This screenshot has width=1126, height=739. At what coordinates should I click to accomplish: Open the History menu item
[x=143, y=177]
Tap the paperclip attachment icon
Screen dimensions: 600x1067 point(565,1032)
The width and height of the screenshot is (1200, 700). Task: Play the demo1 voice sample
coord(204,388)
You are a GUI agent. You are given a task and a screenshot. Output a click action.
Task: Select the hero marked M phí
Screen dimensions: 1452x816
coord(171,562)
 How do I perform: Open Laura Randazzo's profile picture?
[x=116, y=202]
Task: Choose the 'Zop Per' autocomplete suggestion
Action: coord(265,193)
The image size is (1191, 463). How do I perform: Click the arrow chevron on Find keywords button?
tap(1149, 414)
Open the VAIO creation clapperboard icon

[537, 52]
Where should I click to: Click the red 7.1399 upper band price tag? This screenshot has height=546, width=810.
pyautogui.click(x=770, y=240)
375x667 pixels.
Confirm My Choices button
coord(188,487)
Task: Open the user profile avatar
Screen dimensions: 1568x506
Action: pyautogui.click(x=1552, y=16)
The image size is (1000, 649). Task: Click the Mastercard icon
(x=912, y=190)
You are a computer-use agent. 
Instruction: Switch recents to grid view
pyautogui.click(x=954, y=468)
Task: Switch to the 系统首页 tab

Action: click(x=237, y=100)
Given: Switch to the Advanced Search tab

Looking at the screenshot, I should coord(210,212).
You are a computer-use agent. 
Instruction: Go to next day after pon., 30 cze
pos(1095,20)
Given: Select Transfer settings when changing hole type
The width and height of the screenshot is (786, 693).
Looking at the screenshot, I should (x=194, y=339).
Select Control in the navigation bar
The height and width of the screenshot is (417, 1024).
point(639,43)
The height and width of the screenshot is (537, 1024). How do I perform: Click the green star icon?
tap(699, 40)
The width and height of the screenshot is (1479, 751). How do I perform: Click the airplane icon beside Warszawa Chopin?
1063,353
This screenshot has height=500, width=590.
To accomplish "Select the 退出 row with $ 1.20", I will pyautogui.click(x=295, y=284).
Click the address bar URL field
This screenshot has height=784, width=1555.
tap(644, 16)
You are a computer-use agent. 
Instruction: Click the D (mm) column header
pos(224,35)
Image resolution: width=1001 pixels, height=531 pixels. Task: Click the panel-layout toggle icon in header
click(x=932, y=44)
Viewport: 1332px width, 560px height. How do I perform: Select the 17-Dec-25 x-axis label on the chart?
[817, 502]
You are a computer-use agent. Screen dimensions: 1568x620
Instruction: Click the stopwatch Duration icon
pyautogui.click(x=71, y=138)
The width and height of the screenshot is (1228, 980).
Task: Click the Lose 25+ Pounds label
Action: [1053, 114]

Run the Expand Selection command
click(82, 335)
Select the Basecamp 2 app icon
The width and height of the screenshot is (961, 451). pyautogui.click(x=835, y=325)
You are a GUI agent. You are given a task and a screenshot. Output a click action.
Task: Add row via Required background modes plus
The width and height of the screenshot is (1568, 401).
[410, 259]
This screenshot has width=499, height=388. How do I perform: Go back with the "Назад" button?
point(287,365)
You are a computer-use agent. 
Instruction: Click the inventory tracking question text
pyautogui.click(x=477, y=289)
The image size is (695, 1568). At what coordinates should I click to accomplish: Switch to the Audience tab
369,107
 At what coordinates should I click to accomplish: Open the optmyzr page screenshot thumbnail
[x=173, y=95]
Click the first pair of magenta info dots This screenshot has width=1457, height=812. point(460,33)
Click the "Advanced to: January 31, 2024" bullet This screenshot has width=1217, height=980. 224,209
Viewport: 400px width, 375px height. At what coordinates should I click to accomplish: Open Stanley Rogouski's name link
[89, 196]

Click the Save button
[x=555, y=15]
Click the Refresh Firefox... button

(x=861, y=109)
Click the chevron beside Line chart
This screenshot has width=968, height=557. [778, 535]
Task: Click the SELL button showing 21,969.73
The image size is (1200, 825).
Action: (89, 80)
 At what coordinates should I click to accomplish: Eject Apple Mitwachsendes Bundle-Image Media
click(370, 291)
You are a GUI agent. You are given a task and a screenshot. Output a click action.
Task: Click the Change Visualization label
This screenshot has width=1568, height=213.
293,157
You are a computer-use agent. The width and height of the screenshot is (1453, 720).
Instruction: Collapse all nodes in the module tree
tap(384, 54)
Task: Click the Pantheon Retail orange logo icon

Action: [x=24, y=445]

> **GOAL OF THE EXERCISE**: Each of the entries must be set down exactly, none omitted.

> **EXERCISE RESPONSE**:
This screenshot has width=1126, height=739. At what coordinates should I click to accomplish: Open the History menu item
[x=143, y=177]
Tap the paperclip attachment icon
Screen dimensions: 600x1067 point(565,1032)
The width and height of the screenshot is (1200, 700). Task: Play the demo1 voice sample
coord(204,388)
You are a GUI agent. You are given a task and a screenshot. Output a click action.
Task: Select the hero marked M phí
Screen dimensions: 1452x816
coord(171,562)
 How do I perform: Open Laura Randazzo's profile picture?
[x=116, y=202]
Task: Choose the 'Zop Per' autocomplete suggestion
Action: coord(265,193)
The image size is (1191, 463). How do I perform: Click the arrow chevron on Find keywords button?
tap(1149, 414)
Open the VAIO creation clapperboard icon

[537, 52]
Where should I click to: Click the red 7.1399 upper band price tag? This screenshot has height=546, width=810.
pyautogui.click(x=770, y=240)
375x667 pixels.
Confirm My Choices button
coord(188,487)
Task: Open the user profile avatar
Screen dimensions: 1568x506
Action: pyautogui.click(x=1552, y=16)
The image size is (1000, 649). Task: Click the Mastercard icon
(x=912, y=190)
You are a computer-use agent. 
Instruction: Switch recents to grid view
pyautogui.click(x=954, y=468)
Task: Switch to the 系统首页 tab

Action: click(x=237, y=100)
Given: Switch to the Advanced Search tab

Looking at the screenshot, I should coord(210,212).
You are a computer-use agent. 
Instruction: Go to next day after pon., 30 cze
pos(1095,20)
Given: Select Transfer settings when changing hole type
The width and height of the screenshot is (786, 693).
Looking at the screenshot, I should (x=194, y=339).
Select Control in the navigation bar
The height and width of the screenshot is (417, 1024).
point(639,43)
The height and width of the screenshot is (537, 1024). How do I perform: Click the green star icon?
tap(699, 40)
The width and height of the screenshot is (1479, 751). How do I perform: Click the airplane icon beside Warszawa Chopin?
1063,353
This screenshot has height=500, width=590.
To accomplish "Select the 退出 row with $ 1.20", I will pyautogui.click(x=295, y=284).
Click the address bar URL field
This screenshot has height=784, width=1555.
tap(644, 16)
You are a computer-use agent. 
Instruction: Click the D (mm) column header
pos(224,35)
Image resolution: width=1001 pixels, height=531 pixels. Task: Click the panel-layout toggle icon in header
click(x=932, y=44)
Viewport: 1332px width, 560px height. How do I perform: Select the 17-Dec-25 x-axis label on the chart?
[817, 502]
You are a computer-use agent. Screen dimensions: 1568x620
Instruction: Click the stopwatch Duration icon
pyautogui.click(x=71, y=138)
The width and height of the screenshot is (1228, 980).
Task: Click the Lose 25+ Pounds label
Action: [1053, 114]

Run the Expand Selection command
click(82, 335)
Select the Basecamp 2 app icon
The width and height of the screenshot is (961, 451). pyautogui.click(x=835, y=325)
You are a GUI agent. You are given a task and a screenshot. Output a click action.
Task: Add row via Required background modes plus
The width and height of the screenshot is (1568, 401).
[410, 259]
This screenshot has width=499, height=388. How do I perform: Go back with the "Назад" button?
point(287,365)
You are a computer-use agent. 
Instruction: Click the inventory tracking question text
pyautogui.click(x=477, y=289)
The image size is (695, 1568). At what coordinates should I click to accomplish: Switch to the Audience tab
369,107
 At what coordinates should I click to accomplish: Open the optmyzr page screenshot thumbnail
[x=173, y=95]
Click the first pair of magenta info dots This screenshot has width=1457, height=812. point(460,33)
Click the "Advanced to: January 31, 2024" bullet This screenshot has width=1217, height=980. 224,209
Viewport: 400px width, 375px height. At what coordinates should I click to accomplish: Open Stanley Rogouski's name link
[89, 196]

Click the Save button
[x=555, y=15]
Click the Refresh Firefox... button

(x=861, y=109)
Click the chevron beside Line chart
This screenshot has width=968, height=557. [778, 535]
Task: Click the SELL button showing 21,969.73
The image size is (1200, 825).
Action: (89, 80)
 At what coordinates should I click to accomplish: Eject Apple Mitwachsendes Bundle-Image Media
click(370, 291)
You are a GUI agent. You are given a task and a screenshot. Output a click action.
Task: Click the Change Visualization label
This screenshot has width=1568, height=213.
293,157
You are a computer-use agent. The width and height of the screenshot is (1453, 720).
Instruction: Collapse all nodes in the module tree
tap(384, 54)
Task: Click the Pantheon Retail orange logo icon

Action: [x=24, y=445]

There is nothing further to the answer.